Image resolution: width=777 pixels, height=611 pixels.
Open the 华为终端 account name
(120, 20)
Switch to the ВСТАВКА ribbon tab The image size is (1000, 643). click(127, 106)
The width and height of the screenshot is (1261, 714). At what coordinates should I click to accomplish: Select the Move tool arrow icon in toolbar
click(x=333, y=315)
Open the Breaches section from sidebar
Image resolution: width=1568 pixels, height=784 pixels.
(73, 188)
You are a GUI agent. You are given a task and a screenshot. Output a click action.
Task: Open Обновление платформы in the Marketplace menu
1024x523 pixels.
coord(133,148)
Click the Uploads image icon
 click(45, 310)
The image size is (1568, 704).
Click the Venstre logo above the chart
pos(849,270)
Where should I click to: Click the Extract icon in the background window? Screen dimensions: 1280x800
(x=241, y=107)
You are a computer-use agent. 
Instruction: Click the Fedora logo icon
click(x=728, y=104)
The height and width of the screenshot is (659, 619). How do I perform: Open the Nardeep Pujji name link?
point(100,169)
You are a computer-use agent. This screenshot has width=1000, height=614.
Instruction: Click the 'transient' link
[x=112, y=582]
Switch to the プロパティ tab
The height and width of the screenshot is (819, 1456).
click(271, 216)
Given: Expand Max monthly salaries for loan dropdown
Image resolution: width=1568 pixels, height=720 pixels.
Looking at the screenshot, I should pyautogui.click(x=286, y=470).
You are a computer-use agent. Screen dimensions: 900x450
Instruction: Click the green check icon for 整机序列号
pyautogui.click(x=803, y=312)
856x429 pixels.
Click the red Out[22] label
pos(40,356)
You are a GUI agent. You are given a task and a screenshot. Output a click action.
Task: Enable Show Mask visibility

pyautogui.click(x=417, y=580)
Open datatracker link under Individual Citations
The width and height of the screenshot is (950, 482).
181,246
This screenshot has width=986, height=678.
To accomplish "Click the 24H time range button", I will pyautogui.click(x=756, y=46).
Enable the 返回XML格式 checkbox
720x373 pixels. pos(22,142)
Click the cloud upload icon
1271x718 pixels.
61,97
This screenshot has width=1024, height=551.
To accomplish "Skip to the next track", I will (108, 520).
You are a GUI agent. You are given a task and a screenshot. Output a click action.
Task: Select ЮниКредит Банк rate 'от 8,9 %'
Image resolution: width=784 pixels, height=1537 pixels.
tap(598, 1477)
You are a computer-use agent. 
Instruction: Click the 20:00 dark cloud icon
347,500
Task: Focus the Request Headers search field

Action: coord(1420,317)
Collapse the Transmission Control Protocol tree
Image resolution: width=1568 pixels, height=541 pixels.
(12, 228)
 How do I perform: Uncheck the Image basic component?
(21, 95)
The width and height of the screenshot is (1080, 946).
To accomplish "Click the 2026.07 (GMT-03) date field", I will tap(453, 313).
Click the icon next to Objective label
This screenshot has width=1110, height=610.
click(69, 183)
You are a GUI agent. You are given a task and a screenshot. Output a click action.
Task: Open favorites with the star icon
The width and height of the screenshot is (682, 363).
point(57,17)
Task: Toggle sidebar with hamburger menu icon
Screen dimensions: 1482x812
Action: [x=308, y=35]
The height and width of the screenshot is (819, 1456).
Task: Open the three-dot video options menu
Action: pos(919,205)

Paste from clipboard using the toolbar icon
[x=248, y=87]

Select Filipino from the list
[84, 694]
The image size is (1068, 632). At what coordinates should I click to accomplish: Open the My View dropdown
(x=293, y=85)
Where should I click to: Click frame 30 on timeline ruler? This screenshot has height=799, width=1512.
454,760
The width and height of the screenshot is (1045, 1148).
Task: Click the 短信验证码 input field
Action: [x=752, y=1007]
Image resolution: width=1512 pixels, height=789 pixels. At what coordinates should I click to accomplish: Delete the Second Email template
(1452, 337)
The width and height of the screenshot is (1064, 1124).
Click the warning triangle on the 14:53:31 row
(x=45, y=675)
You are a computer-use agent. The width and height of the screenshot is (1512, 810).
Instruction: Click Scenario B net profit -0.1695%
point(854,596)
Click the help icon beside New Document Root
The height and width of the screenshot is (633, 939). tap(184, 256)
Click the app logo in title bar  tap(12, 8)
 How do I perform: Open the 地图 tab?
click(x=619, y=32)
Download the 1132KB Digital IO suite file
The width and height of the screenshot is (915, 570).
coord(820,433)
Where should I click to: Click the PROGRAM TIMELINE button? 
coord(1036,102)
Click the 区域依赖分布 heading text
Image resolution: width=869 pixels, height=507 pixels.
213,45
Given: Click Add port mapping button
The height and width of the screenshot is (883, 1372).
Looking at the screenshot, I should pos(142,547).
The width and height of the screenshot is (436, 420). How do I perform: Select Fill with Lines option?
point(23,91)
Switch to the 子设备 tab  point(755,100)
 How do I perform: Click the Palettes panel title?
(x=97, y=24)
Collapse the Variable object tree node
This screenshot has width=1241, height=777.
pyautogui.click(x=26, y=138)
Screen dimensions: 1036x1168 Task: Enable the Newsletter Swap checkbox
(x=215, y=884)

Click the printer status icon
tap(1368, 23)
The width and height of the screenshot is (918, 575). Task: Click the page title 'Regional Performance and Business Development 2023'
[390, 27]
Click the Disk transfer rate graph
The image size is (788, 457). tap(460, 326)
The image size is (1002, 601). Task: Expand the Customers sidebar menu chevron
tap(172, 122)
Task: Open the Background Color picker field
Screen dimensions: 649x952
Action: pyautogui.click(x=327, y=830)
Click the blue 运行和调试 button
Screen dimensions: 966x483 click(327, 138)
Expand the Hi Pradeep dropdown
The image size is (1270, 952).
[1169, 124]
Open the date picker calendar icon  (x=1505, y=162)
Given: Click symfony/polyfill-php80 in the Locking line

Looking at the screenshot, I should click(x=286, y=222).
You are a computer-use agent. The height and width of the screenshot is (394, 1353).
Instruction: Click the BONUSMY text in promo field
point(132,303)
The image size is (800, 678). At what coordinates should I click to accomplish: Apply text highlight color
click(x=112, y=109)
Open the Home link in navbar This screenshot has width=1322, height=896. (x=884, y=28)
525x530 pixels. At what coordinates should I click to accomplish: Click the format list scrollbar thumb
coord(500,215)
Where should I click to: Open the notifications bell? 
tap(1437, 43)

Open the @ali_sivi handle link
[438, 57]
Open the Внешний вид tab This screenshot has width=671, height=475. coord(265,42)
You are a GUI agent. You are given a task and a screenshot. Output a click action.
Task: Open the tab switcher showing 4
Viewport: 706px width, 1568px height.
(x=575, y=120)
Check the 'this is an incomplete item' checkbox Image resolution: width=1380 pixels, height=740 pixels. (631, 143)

□ □ □ □ □

#### GOAL
Rewrite all of the data above, changing each "computer-use agent" to "desktop agent" and leaving everything else the same.

#### EXERCISE OUTPUT
Image resolution: width=777 pixels, height=611 pixels.
Open the 华为终端 account name
(120, 20)
Switch to the ВСТАВКА ribbon tab The image size is (1000, 643). click(127, 106)
The width and height of the screenshot is (1261, 714). At what coordinates should I click to accomplish: Select the Move tool arrow icon in toolbar
click(x=333, y=315)
Open the Breaches section from sidebar
Image resolution: width=1568 pixels, height=784 pixels.
(73, 188)
You are a GUI agent. You are given a task and a screenshot. Output a click action.
Task: Open Обновление платформы in the Marketplace menu
1024x523 pixels.
coord(133,148)
Click the Uploads image icon
 click(45, 310)
The image size is (1568, 704).
Click the Venstre logo above the chart
pos(849,270)
Where should I click to: Click the Extract icon in the background window? Screen dimensions: 1280x800
(x=241, y=107)
You are a desktop agent. 
Instruction: Click the Fedora logo icon
click(x=728, y=104)
The height and width of the screenshot is (659, 619). How do I perform: Open the Nardeep Pujji name link?
point(100,169)
You are a desktop agent. This screenshot has width=1000, height=614.
Instruction: Click the 'transient' link
[x=112, y=582]
Switch to the プロパティ tab
The height and width of the screenshot is (819, 1456).
click(271, 216)
Given: Expand Max monthly salaries for loan dropdown
Image resolution: width=1568 pixels, height=720 pixels.
Looking at the screenshot, I should pyautogui.click(x=286, y=470).
You are a desktop agent. Screen dimensions: 900x450
Instruction: Click the green check icon for 整机序列号
pyautogui.click(x=803, y=312)
856x429 pixels.
Click the red Out[22] label
pos(40,356)
You are a GUI agent. You are given a task and a screenshot. Output a click action.
Task: Enable Show Mask visibility

pyautogui.click(x=417, y=580)
Open datatracker link under Individual Citations
The width and height of the screenshot is (950, 482).
181,246
This screenshot has width=986, height=678.
To accomplish "Click the 24H time range button", I will pyautogui.click(x=756, y=46).
Enable the 返回XML格式 checkbox
720x373 pixels. pos(22,142)
Click the cloud upload icon
1271x718 pixels.
61,97
This screenshot has width=1024, height=551.
To accomplish "Skip to the next track", I will (108, 520).
You are a GUI agent. You are given a task and a screenshot. Output a click action.
Task: Select ЮниКредит Банк rate 'от 8,9 %'
Image resolution: width=784 pixels, height=1537 pixels.
tap(598, 1477)
You are a desktop agent. 
Instruction: Click the 20:00 dark cloud icon
347,500
Task: Focus the Request Headers search field

Action: coord(1420,317)
Collapse the Transmission Control Protocol tree
Image resolution: width=1568 pixels, height=541 pixels.
(12, 228)
 How do I perform: Uncheck the Image basic component?
(21, 95)
The width and height of the screenshot is (1080, 946).
To accomplish "Click the 2026.07 (GMT-03) date field", I will tap(453, 313).
Click the icon next to Objective label
This screenshot has width=1110, height=610.
click(69, 183)
You are a GUI agent. You are given a task and a screenshot. Output a click action.
Task: Open favorites with the star icon
The width and height of the screenshot is (682, 363).
point(57,17)
Task: Toggle sidebar with hamburger menu icon
Screen dimensions: 1482x812
Action: [x=308, y=35]
The height and width of the screenshot is (819, 1456).
Task: Open the three-dot video options menu
Action: pos(919,205)

Paste from clipboard using the toolbar icon
[x=248, y=87]

Select Filipino from the list
[84, 694]
The image size is (1068, 632). At what coordinates should I click to accomplish: Open the My View dropdown
(x=293, y=85)
Where should I click to: Click frame 30 on timeline ruler? This screenshot has height=799, width=1512.
454,760
The width and height of the screenshot is (1045, 1148).
Task: Click the 短信验证码 input field
Action: [x=752, y=1007]
Image resolution: width=1512 pixels, height=789 pixels. At what coordinates should I click to accomplish: Delete the Second Email template
(1452, 337)
The width and height of the screenshot is (1064, 1124).
Click the warning triangle on the 14:53:31 row
(x=45, y=675)
You are a desktop agent. The width and height of the screenshot is (1512, 810).
Instruction: Click Scenario B net profit -0.1695%
point(854,596)
Click the help icon beside New Document Root
The height and width of the screenshot is (633, 939). tap(184, 256)
Click the app logo in title bar  tap(12, 8)
 How do I perform: Open the 地图 tab?
click(x=619, y=32)
Download the 1132KB Digital IO suite file
The width and height of the screenshot is (915, 570).
coord(820,433)
Where should I click to: Click the PROGRAM TIMELINE button? 
coord(1036,102)
Click the 区域依赖分布 heading text
Image resolution: width=869 pixels, height=507 pixels.
213,45
Given: Click Add port mapping button
The height and width of the screenshot is (883, 1372).
Looking at the screenshot, I should pos(142,547).
The width and height of the screenshot is (436, 420). How do I perform: Select Fill with Lines option?
point(23,91)
Switch to the 子设备 tab  point(755,100)
 How do I perform: Click the Palettes panel title?
(x=97, y=24)
Collapse the Variable object tree node
This screenshot has width=1241, height=777.
pyautogui.click(x=26, y=138)
Screen dimensions: 1036x1168 Task: Enable the Newsletter Swap checkbox
(x=215, y=884)

Click the printer status icon
tap(1368, 23)
The width and height of the screenshot is (918, 575). Task: Click the page title 'Regional Performance and Business Development 2023'
[390, 27]
Click the Disk transfer rate graph
The image size is (788, 457). tap(460, 326)
The image size is (1002, 601). Task: Expand the Customers sidebar menu chevron
tap(172, 122)
Task: Open the Background Color picker field
Screen dimensions: 649x952
Action: pyautogui.click(x=327, y=830)
Click the blue 运行和调试 button
Screen dimensions: 966x483 click(327, 138)
Expand the Hi Pradeep dropdown
The image size is (1270, 952).
[1169, 124]
Open the date picker calendar icon  (x=1505, y=162)
Given: Click symfony/polyfill-php80 in the Locking line

Looking at the screenshot, I should click(x=286, y=222).
You are a desktop agent. The height and width of the screenshot is (394, 1353).
Instruction: Click the BONUSMY text in promo field
point(132,303)
The image size is (800, 678). At what coordinates should I click to accomplish: Apply text highlight color
click(x=112, y=109)
Open the Home link in navbar This screenshot has width=1322, height=896. (x=884, y=28)
525x530 pixels. At what coordinates should I click to accomplish: Click the format list scrollbar thumb
coord(500,215)
Where should I click to: Open the notifications bell? 
tap(1437, 43)

Open the @ali_sivi handle link
[438, 57]
Open the Внешний вид tab This screenshot has width=671, height=475. coord(265,42)
You are a GUI agent. You are given a task and a screenshot. Output a click action.
Task: Open the tab switcher showing 4
Viewport: 706px width, 1568px height.
(x=575, y=120)
Check the 'this is an incomplete item' checkbox Image resolution: width=1380 pixels, height=740 pixels. (631, 143)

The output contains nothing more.